# Question time



## John-H (Jul 13, 2005)

Is it negligent for an eight year old girl to go to a pub and leave her Father unsupervised to run the country?


----------



## YoungOldUn (Apr 12, 2011)

:lol: :lol:


----------



## davelincs (Jan 1, 2010)

John-H said:


> Is it negligent for an eight year old girl to go to a pub and leave her Father unsupervised to run the country?

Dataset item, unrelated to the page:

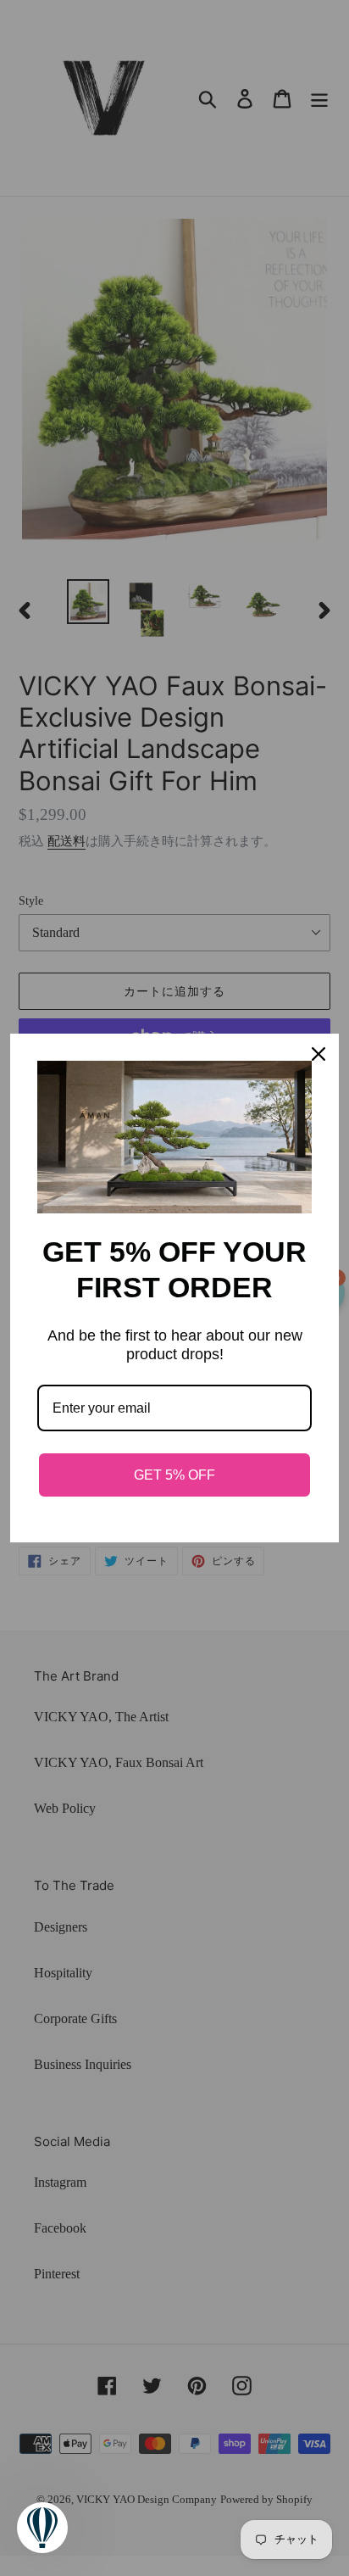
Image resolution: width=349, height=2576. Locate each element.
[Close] (318, 1054)
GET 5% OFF (174, 1475)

Not at all John , it's a pity he did not stay in the pub and let his daughter run the country


----------



## John-H (Jul 13, 2005)

davelincs said:


> John-H said:
> 
> 
> > Is it negligent for an eight year old girl to go to a pub and leave her Father unsupervised to run the country?
> ...


 :lol: - I think you may be right - he seems to be having memory problems - all the things he couldn't remember at the Leveson enquiry :roll:


----------



## Dotti (Mar 9, 2003)

:lol:


----------



## ElmerTT (Apr 2, 2012)

Mint!!


----------



## j8keith (Jun 26, 2009)

John-H said:


> Is it negligent for an eight year old girl to go to a pub and leave her Father unsupervised to run the country?


Now there's a "Taxing question" :roll:


----------